Gentoo Logo

Disclaimer : The original version of this article was first published on IBM developerWorks, and is property of Westtech Information Services. This document is an updated version of the original article, and contains various improvements made by the Gentoo Linux Documentation team.
This document is not actively maintained.


Software RAID in the new Linux 2.4 kernel, Part 2

Content:

1.  Setting up RAID-1 in a production environment

Real-world RAID

In my previous article, I introduced you to Linux 2.4's software RAID functionality, showing you how to set up linear, RAID-0, and RAID-1 volumes. In this article, we look at what you need to know in order to use RAID-1 to increase availability in a production environment. This requires a lot more understanding and knowledge than just setting up RAID-1 on a test server or at home -- specifically, you'll need to know exactly what RAID-1 will protect you against, and how to keep your RAID volume up and running in case of a disk failure. In this article, we'll cover these topics, starting with an overview of what RAID-1, 4, and 5 can and can't do for you, and ending with a complete test simulation of a failed RAID 1 drive replacement -- something that you should actually do (with this article as your guide) if at all possible. After going through the simulation, you'll have all the experience you need to handle a RAID-1 failure in a real-world environment.

What RAID doesn't do

The fault-tolerant features of RAID are designed to protect you from the negative impacts of a spontaneous complete drive failure. That's a good thing. But RAID isn't a perfect fix for every kind of reliability problem. Before implementing a fault-tolerant form of RAID (1,4,5) in a production environment, it's extremely important that you know exactly what RAID will and will not do for you. When we're in a situation where we're depending on RAID to perform, we don't want to make any false assumptions about what it does. Let's start by dispelling common myths about RAID 1, 4, and 5.

A lot of people think that if they place all their important data on a RAID 1/4/5 volume, then they won't have to perform regular backups. This is completely false -- here's why. RAID 1/4/5 helps to protect against unplanned downtime caused by a random drive failure. However, it offers no protection against accidental or malicious data corruption. If you type cd /; rm -rf * as root on a RAID volume, you'll lose a lot of very important data in a matter of seconds, and the fact that you have a 10 drive RAID-5 configuration will be of little significance. Also, RAID won't help you if your server is physically stolen or if there's a fire in your building. And of course, if you don't implement a backup strategy, you won't have an archive of past data -- if someone in your office deletes a bunch of important files, you won't be able to recover them. That alone should be enough to convince you that, in most circumstances, you should plan and implement a backup strategy before even thinking about tackling RAID-1, 4, or 5.

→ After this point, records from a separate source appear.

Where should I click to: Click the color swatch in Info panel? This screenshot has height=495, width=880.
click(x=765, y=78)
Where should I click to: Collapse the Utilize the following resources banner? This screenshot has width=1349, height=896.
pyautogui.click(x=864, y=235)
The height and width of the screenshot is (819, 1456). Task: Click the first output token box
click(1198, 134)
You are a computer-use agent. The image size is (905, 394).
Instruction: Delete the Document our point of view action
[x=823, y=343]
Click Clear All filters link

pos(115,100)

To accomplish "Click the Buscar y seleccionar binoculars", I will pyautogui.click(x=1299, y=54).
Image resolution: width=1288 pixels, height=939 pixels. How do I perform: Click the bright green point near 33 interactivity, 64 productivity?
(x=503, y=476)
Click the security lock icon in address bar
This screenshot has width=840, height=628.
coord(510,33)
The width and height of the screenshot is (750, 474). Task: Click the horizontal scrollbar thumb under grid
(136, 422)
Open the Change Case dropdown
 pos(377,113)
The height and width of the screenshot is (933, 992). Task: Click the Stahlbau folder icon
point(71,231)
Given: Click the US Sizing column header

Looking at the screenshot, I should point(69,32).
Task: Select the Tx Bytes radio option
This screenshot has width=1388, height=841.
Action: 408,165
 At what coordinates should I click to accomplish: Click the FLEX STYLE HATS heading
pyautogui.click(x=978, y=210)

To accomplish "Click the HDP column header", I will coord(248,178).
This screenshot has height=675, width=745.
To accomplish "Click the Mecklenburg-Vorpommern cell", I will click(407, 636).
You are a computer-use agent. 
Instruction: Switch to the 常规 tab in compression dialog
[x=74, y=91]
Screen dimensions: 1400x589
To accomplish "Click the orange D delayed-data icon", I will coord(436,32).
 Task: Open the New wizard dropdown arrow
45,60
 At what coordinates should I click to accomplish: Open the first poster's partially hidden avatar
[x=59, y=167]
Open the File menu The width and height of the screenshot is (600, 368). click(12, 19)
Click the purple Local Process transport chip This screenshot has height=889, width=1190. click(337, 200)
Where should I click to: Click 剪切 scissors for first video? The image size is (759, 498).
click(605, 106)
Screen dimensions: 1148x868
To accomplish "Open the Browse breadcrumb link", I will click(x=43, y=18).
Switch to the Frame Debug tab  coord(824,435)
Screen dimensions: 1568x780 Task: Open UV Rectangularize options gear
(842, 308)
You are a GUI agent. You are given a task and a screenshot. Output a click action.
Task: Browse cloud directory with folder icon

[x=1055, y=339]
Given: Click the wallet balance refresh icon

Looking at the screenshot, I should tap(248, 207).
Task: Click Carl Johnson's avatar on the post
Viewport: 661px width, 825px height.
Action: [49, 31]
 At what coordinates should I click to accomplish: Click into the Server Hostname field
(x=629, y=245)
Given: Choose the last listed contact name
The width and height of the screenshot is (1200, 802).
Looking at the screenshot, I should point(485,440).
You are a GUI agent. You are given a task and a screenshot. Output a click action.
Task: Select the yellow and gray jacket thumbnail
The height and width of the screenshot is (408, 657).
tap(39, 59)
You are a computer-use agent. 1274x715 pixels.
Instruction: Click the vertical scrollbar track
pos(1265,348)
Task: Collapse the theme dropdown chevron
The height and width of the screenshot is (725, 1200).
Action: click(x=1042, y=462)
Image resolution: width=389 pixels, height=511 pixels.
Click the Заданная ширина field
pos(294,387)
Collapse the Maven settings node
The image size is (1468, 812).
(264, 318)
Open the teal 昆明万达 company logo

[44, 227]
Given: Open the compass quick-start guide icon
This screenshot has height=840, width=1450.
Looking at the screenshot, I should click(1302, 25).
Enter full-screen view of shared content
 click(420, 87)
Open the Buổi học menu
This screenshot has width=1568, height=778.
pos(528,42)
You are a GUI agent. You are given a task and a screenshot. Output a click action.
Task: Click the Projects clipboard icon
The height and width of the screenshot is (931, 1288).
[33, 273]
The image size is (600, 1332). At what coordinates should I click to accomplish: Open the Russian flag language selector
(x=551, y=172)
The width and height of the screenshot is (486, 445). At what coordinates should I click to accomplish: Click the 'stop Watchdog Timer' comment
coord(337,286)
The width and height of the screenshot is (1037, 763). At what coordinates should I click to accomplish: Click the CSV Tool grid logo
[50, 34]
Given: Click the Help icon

Another mistake is to implement software RAID on a system composed of low-quality hardware. If you're putting together a server that's going to do something important, it makes sense to purchase the highest-quality hardware that's still comfortably within your budget. If your system is unstable or improperly cooled, you'll run into problems that RAID can't solve. On a similar note, RAID obviously can't give you any additional uptime in the case of a power outage. If your server is going to be doing anything relatively important, make sure that it's been equipped with an uninterruptible power supply (UPS).

Next, we move on to filesystem issues. The filesystem exists "on top" of your software RAID volume. This means that using software RAID does not allow you to escape filesystem issues, such as long and potentially problematic fscks if you happen to be using a non-journalled or flaky filesystem. So, software RAID isn't going to make the ext2 filesystem more reliable; that's why it's so important that the Linux community has ReiserFS, as well as JFS and XFS in the works. Software RAID and a reliable journalling filesystem make a great combination.

RAID - intelligent implementation

Hopefully, the previous section dispelled any RAID myths that you might have had. When you implement RAID-1, 4, or 5, it's very important that you view the technology as something that will enhance uptime. When you implement one of these RAID levels, you're protecting yourself against a very specific situation -- a spontaneous complete (single or multiple) drive failure. If you experience this situation, software RAID will allow the system to continue running, while you make arrangements to replace the failed drive with a new one. In other words, if you implement RAID 1, 4, or 5, you'll be reducing your risk of having a long, unplanned downtime due to a complete drive failure. Instead, you can have a short planned downtime -- just enough time to replace the dead drive. Obviously, this means that if having a highly-available system isn't a priority for you, then you shouldn't be implementing software RAID, unless you plan to use it primarily as a way to boost file I/O performance.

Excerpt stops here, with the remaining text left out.